[DATA FOR THE TASK]

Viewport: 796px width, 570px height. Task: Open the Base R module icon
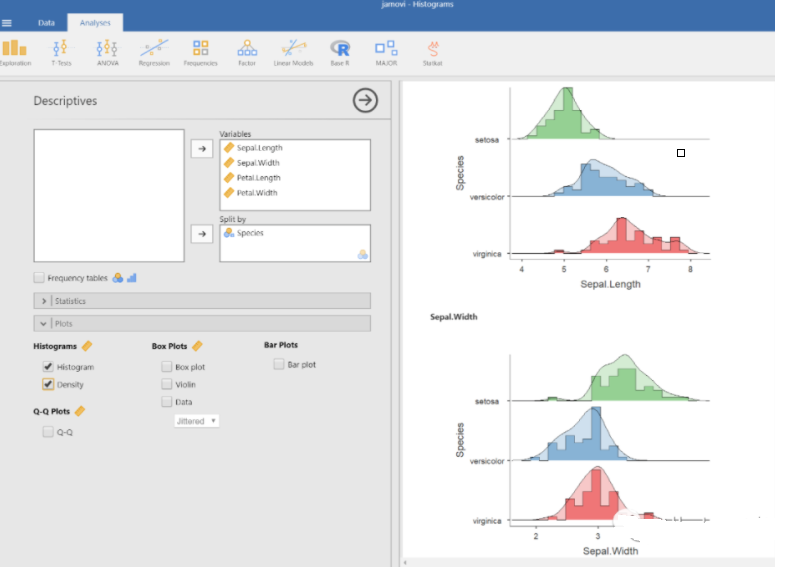[340, 51]
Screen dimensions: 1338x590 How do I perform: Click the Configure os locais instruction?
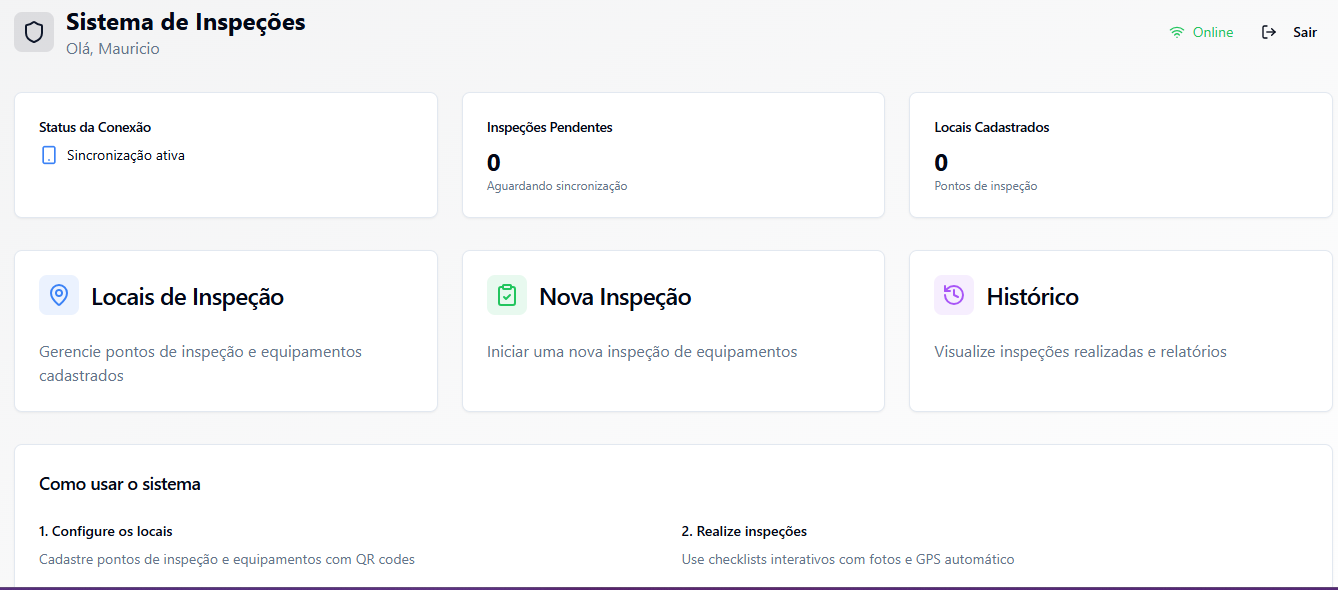pyautogui.click(x=105, y=531)
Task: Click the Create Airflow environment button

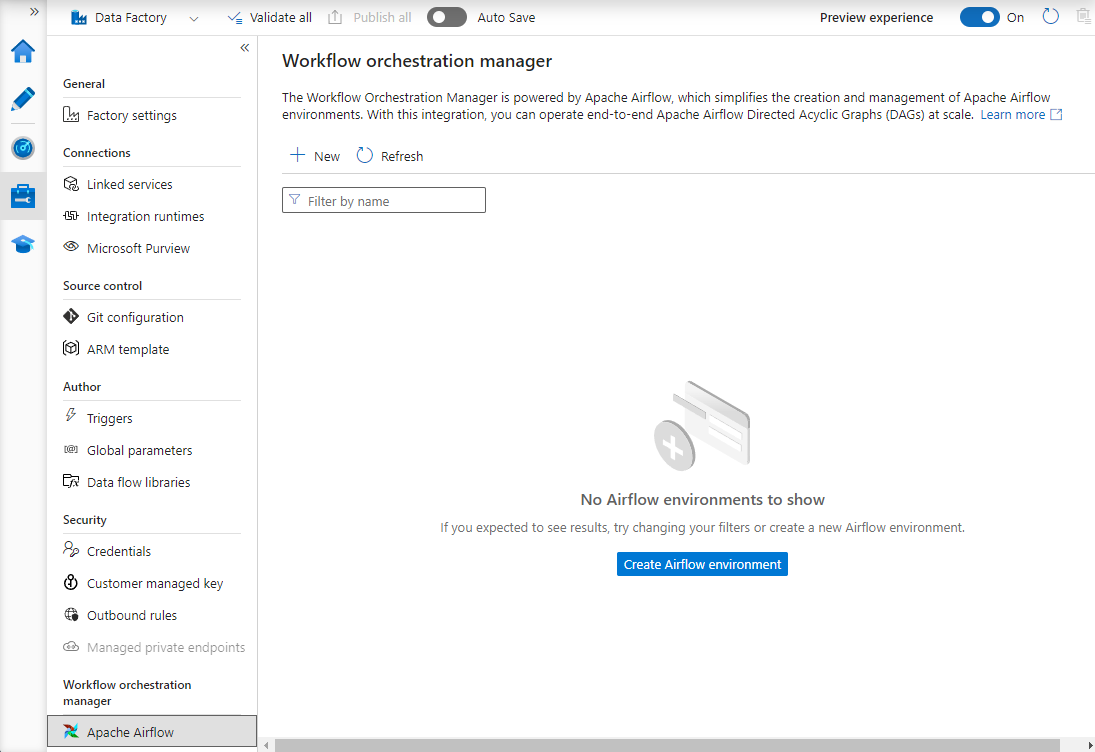Action: tap(701, 563)
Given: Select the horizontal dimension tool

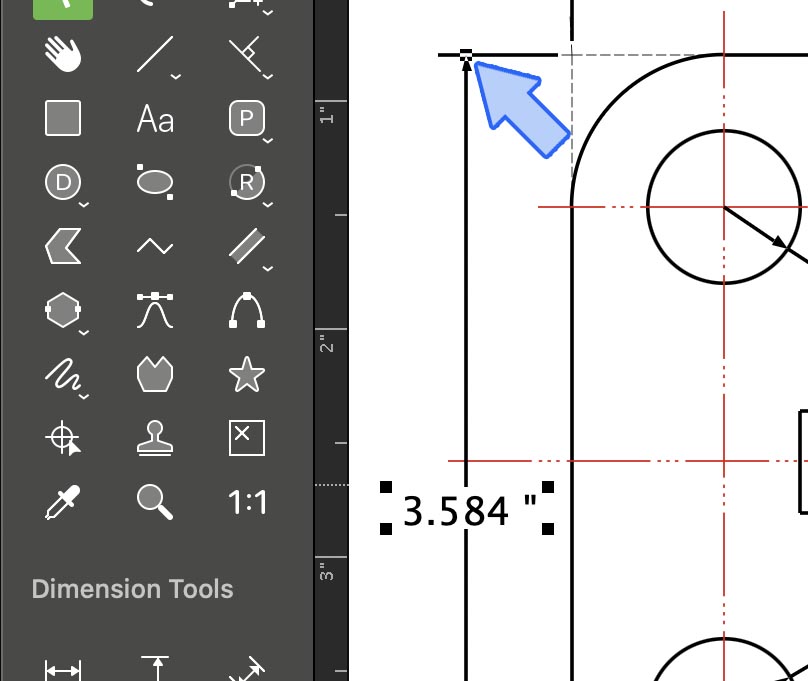Looking at the screenshot, I should point(63,668).
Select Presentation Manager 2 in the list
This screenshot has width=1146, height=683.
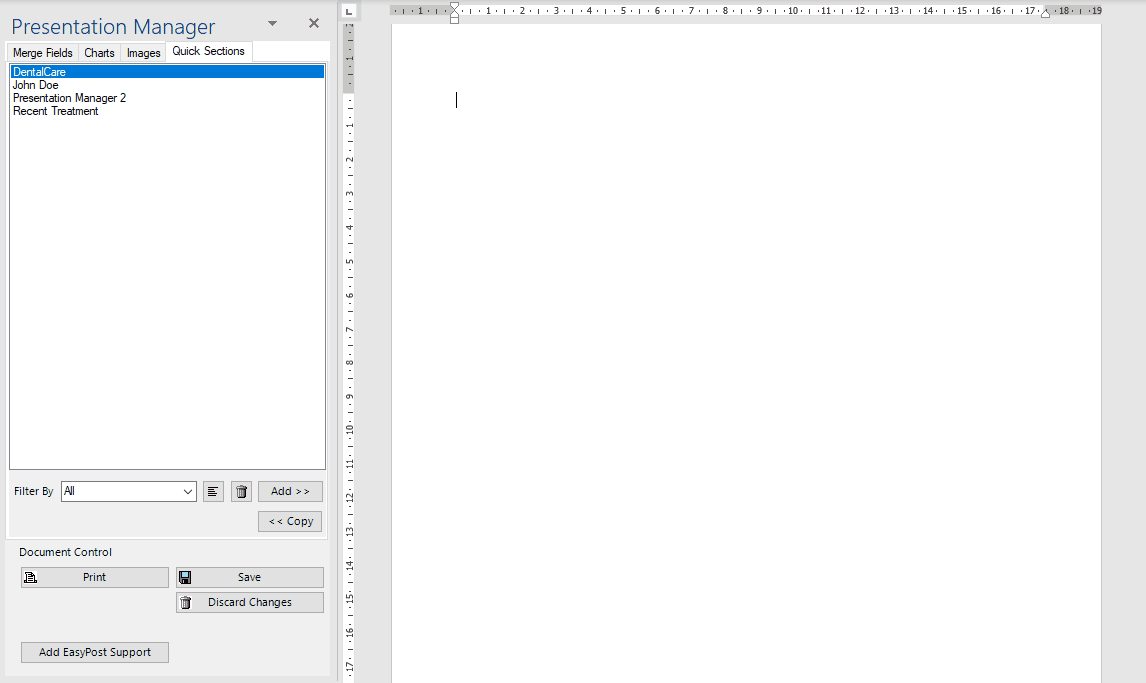69,98
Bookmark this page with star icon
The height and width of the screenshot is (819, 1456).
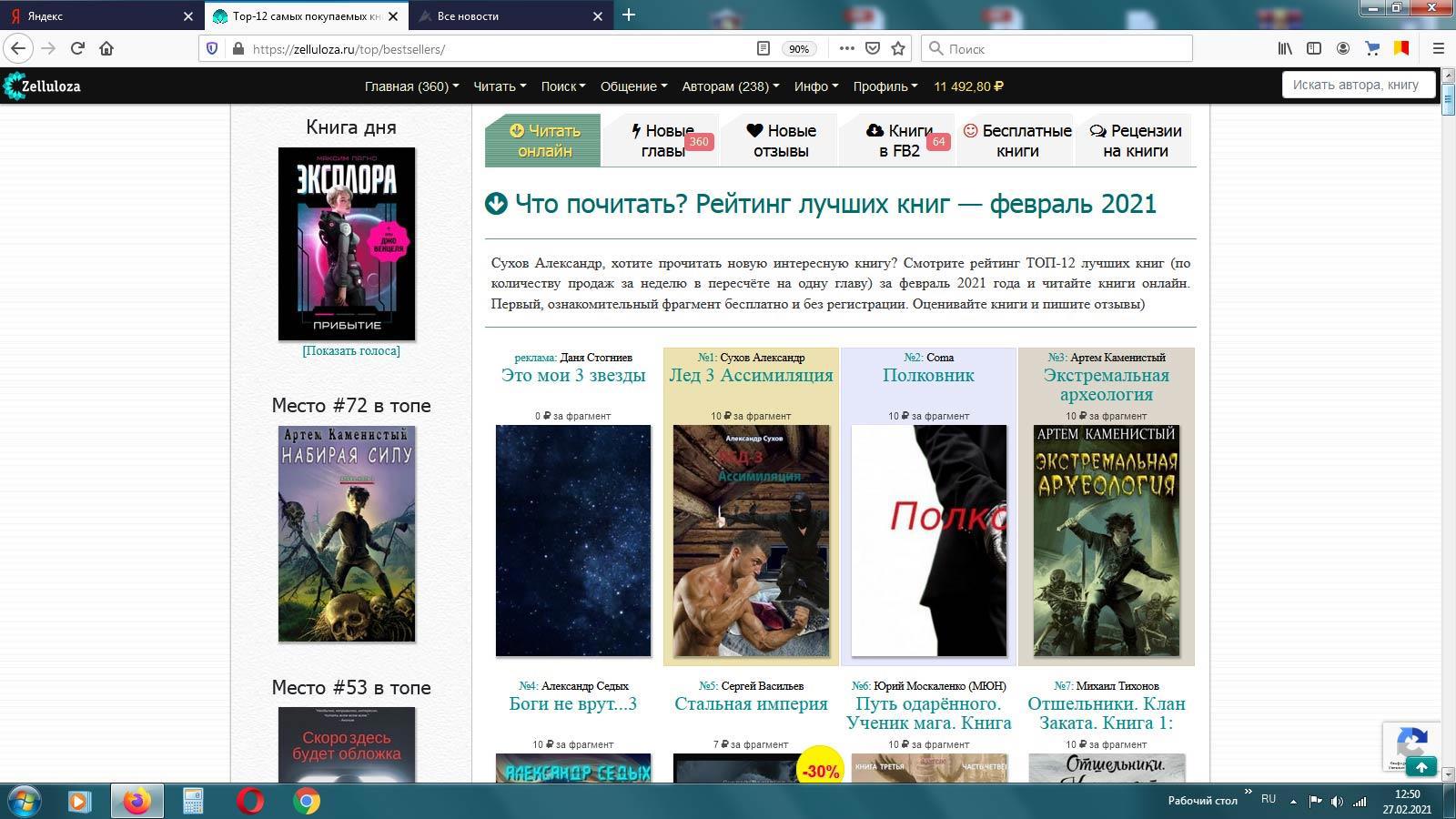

[/DATA FOR THE TASK]

EXERCISE DESCRIPTION:
Please transcribe every entry above exactly, leaving out any pictures.

RESULT FOR THIS TASK:
Viewport: 796px width, 570px height. Task: Open the Base R module icon
[340, 51]
Screen dimensions: 1338x590 How do I perform: Click the Configure os locais instruction?
pyautogui.click(x=105, y=531)
Task: Click the Create Airflow environment button

Action: tap(701, 563)
Given: Select the horizontal dimension tool

Looking at the screenshot, I should point(63,668).
Select Presentation Manager 2 in the list
This screenshot has width=1146, height=683.
69,98
Bookmark this page with star icon
The height and width of the screenshot is (819, 1456).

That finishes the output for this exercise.